Raw data Block Start
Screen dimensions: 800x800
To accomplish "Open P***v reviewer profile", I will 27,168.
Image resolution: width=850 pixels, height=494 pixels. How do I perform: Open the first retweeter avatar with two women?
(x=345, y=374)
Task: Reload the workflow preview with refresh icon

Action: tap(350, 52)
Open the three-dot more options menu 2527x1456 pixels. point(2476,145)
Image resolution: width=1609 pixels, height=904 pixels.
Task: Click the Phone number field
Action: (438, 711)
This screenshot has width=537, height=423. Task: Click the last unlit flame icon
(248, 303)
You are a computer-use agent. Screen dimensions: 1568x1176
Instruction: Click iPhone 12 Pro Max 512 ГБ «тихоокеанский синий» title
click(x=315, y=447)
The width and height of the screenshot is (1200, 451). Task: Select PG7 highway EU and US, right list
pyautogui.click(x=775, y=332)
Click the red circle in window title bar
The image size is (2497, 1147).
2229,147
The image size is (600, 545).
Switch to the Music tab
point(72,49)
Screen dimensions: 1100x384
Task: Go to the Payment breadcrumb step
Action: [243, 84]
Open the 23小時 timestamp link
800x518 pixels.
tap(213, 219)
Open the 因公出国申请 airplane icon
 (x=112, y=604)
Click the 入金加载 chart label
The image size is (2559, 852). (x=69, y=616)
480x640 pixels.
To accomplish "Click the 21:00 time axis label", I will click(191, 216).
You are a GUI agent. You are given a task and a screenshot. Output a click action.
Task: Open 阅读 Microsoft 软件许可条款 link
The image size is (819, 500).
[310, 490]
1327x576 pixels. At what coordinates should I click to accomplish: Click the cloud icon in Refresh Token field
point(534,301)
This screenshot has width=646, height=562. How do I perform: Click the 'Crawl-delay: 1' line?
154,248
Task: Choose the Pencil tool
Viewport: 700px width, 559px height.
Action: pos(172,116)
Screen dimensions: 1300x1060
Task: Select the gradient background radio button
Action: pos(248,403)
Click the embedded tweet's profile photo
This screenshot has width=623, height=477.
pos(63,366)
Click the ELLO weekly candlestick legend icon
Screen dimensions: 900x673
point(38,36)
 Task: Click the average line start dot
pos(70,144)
Raw data Block End
(Work order) Which lines of the records hold the string "agent"? Copy each one.

(Answer box)
You are a computer-use agent. Screen dimensions: 1568x1176
You are a GUI agent. You are given a task and a screenshot. Output a click action.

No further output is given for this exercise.